PRESIDENT Jacob Zuma has promised that the government will be getting tough on violent protesters
In his state of the nation address last night, Zuma said South Africans had to celebrate, promote, exercise and defend their constitution and that violence was unacceptable.
"It is unacceptable when people’s rights are violated by perpetrators of violent actions, such as actions that lead to injury and death of persons, damage to property and the destruction of valuable public infrastructure.”
His comments come almost a month after violent protests in Sasolburg’s Zamdela township in a dispute over new municipal boundaries.

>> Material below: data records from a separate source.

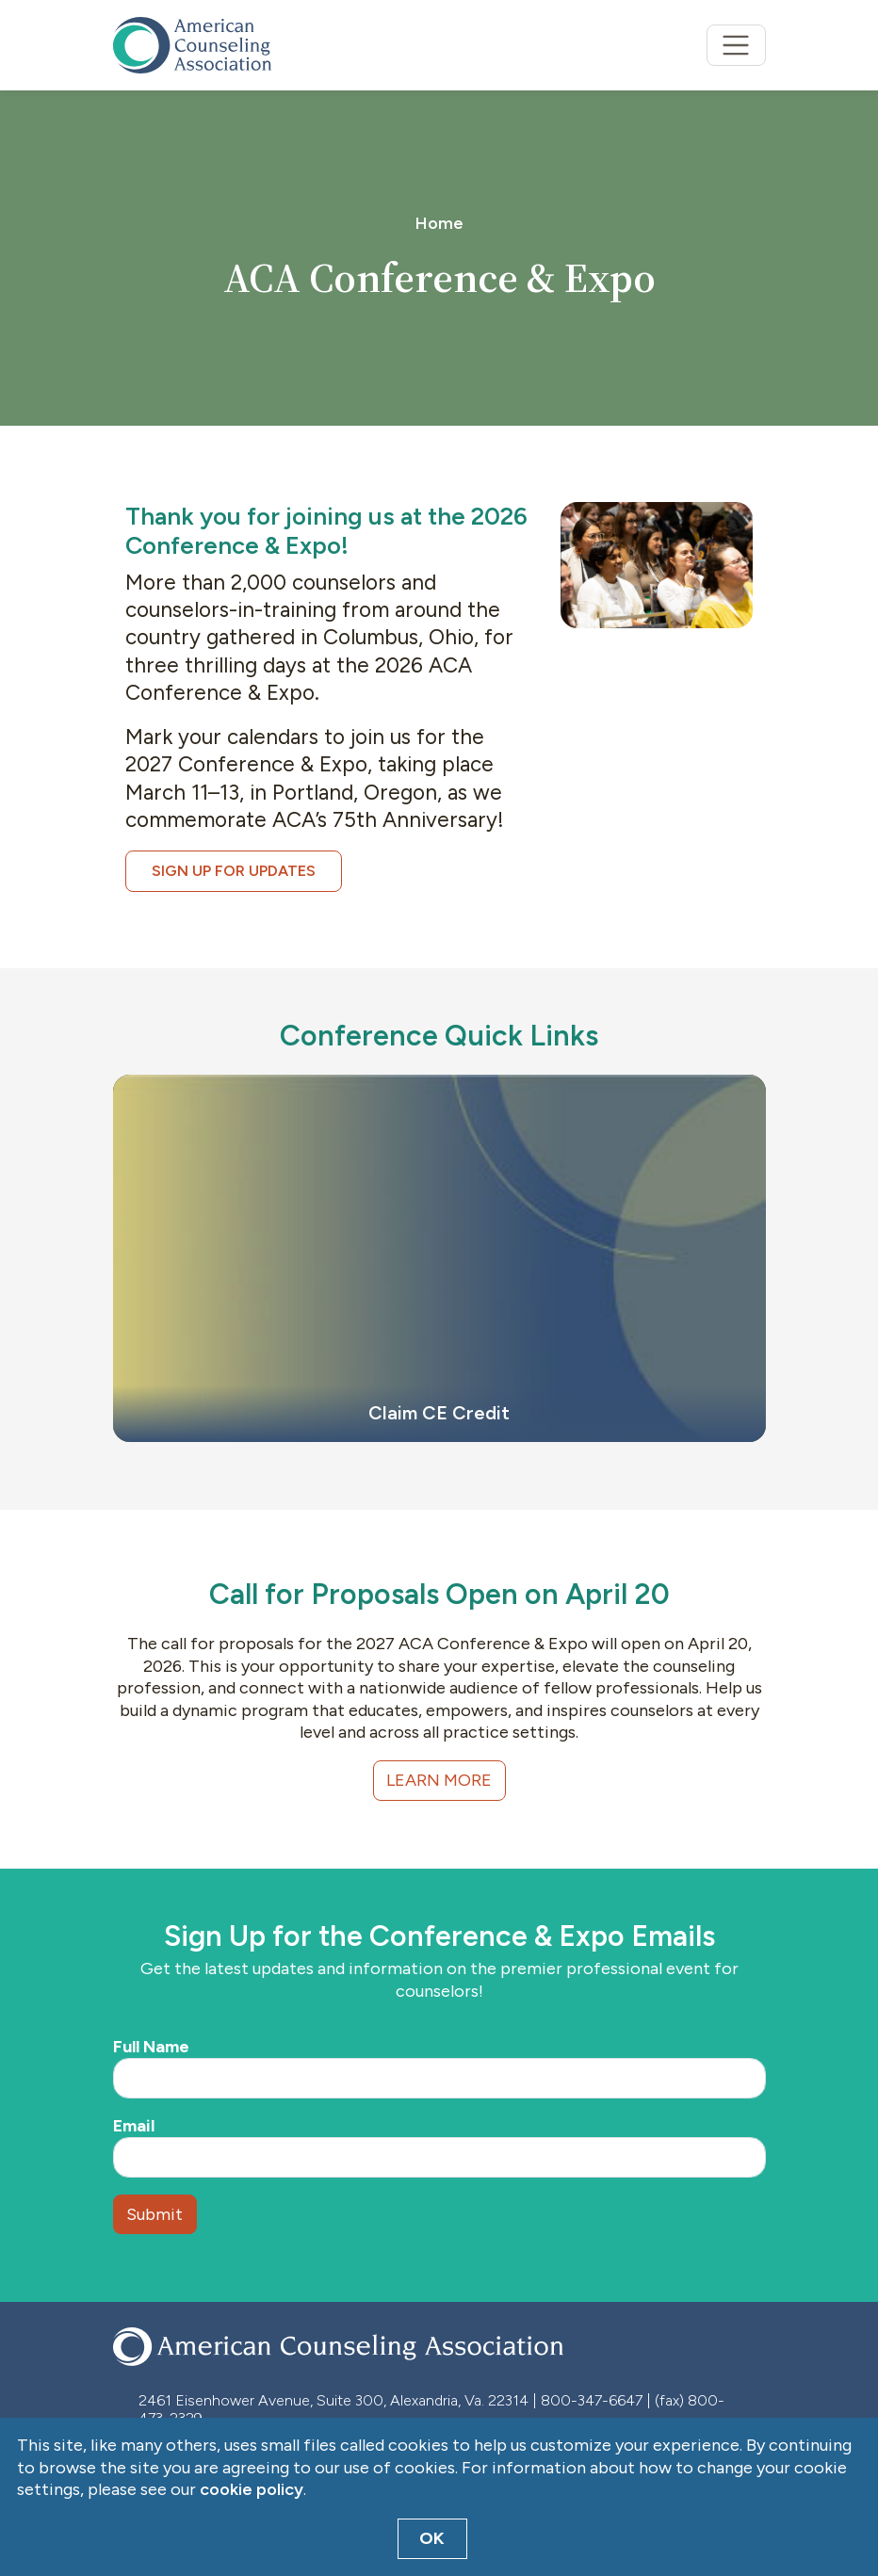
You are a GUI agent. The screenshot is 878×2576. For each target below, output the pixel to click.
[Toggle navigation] (736, 45)
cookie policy (251, 2489)
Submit (154, 2214)
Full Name (151, 2046)
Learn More (439, 1780)
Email (133, 2125)
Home (439, 223)
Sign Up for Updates (234, 871)
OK (432, 2538)
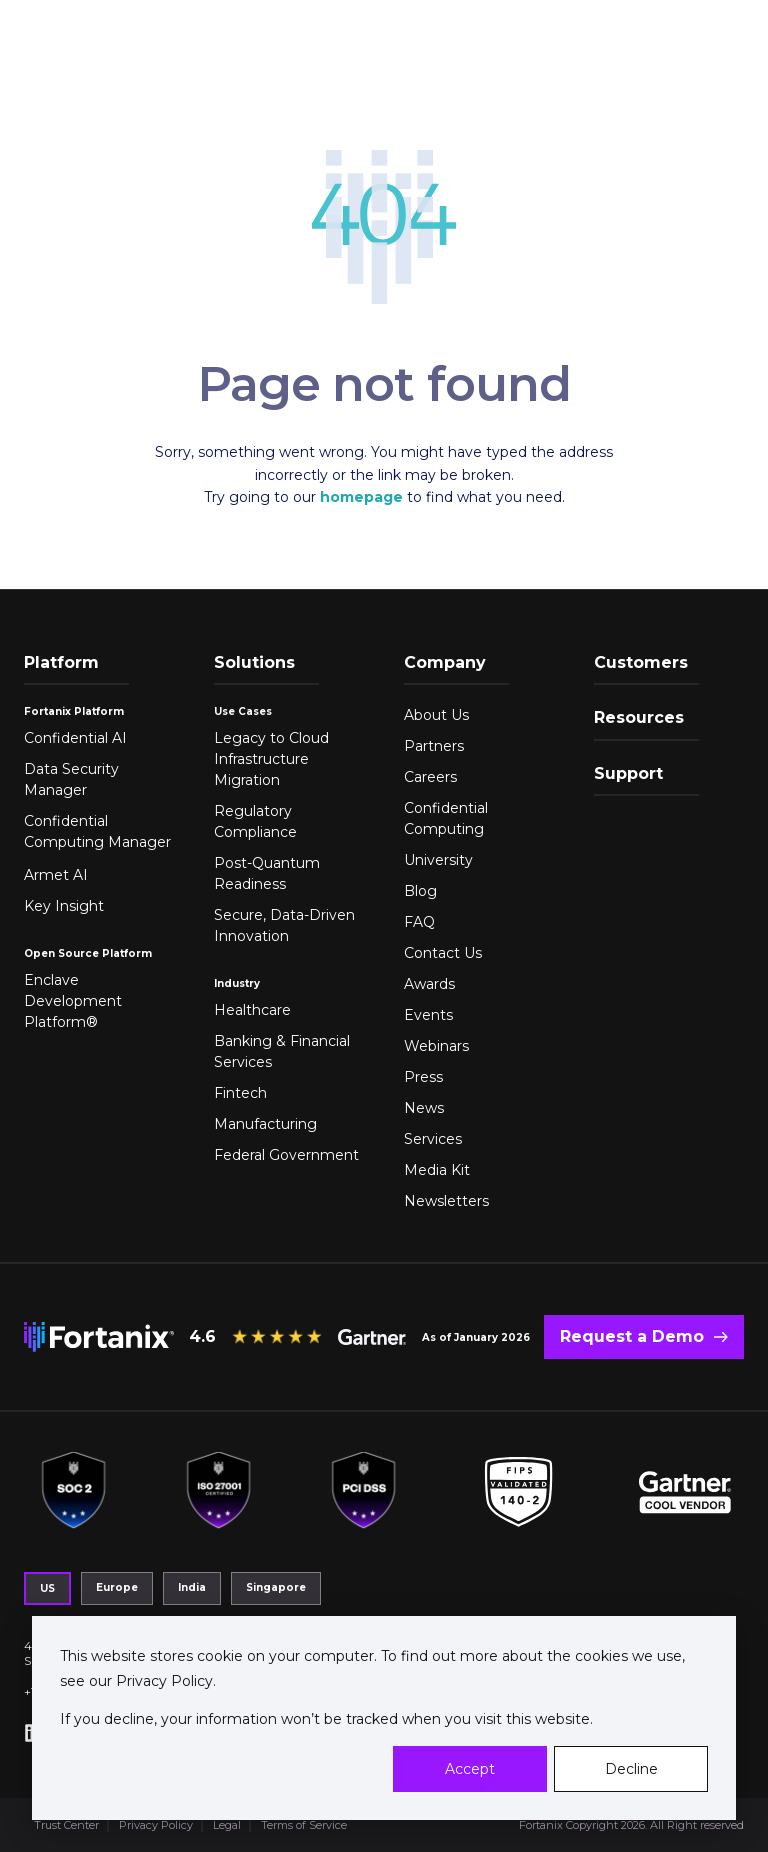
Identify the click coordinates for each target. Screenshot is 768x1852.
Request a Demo (632, 1336)
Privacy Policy (162, 1681)
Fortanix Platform (74, 711)
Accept (470, 1769)
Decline (631, 1769)
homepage (361, 497)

Zuma said: "We are duty bound to uphold, defend and respect the constitution as the supreme law of the Republic. We will spare no effort in doing so.
"For this reason, I have instructed the Justice, Crime Prevention and Security Cluster (JCPSC) to put measures in place, with immediate effect, to ensure that any incidents of violent protest are acted upon, investigated and prosecuted.”
He said special courts would be set aside to deal with those suspected of public violence during protests, and these cases would be prioritised on the court rolls.
But Zuma said while some protested, the constitutional rights of all South Africans had to be defended. His government would not disappoint regarding that expectation.
"The JCPSC has therefore put measures in place at national, provincial and local level to deal with such incidents effectively,” Zuma said.
But before the anger of communities was expressed through violence, he called on all government departments to address concerns.
Grahamstown-based Unemployment People’s Movement spokesman Ayanda Kota said "Most protests are peaceful and people resort to the streets when they are not being heard by those in charge. The way he spoke was a demonstration of an authoritarian government.”